*DATA EXTRACT*.
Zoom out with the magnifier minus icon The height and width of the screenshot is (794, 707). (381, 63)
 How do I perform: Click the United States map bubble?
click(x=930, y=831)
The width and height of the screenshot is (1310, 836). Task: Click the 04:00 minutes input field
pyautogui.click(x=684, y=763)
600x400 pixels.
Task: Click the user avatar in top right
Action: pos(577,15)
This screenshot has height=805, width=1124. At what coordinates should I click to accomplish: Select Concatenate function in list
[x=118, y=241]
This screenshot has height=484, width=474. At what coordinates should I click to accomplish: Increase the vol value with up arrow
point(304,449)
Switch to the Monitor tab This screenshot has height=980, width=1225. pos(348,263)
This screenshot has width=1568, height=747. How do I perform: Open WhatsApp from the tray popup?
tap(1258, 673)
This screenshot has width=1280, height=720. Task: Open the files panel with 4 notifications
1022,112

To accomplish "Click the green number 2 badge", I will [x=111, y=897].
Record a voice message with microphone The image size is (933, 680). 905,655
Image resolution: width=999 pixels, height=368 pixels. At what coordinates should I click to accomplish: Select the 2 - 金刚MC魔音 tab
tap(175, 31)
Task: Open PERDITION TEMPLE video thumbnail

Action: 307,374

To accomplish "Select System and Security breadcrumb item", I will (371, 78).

*WHAT YOU HAVE TO DO*. Take the line that holds "This screenshot has width=1568, height=747." as the first and the last line of the material as the final one. Print that span exactly, both ends included.

*EXERCISE RESPONSE*.
This screenshot has width=1568, height=747. How do I perform: Open WhatsApp from the tray popup?
tap(1258, 673)
This screenshot has width=1280, height=720. Task: Open the files panel with 4 notifications
1022,112

To accomplish "Click the green number 2 badge", I will [x=111, y=897].
Record a voice message with microphone The image size is (933, 680). 905,655
Image resolution: width=999 pixels, height=368 pixels. At what coordinates should I click to accomplish: Select the 2 - 金刚MC魔音 tab
tap(175, 31)
Task: Open PERDITION TEMPLE video thumbnail

Action: 307,374

To accomplish "Select System and Security breadcrumb item", I will (371, 78).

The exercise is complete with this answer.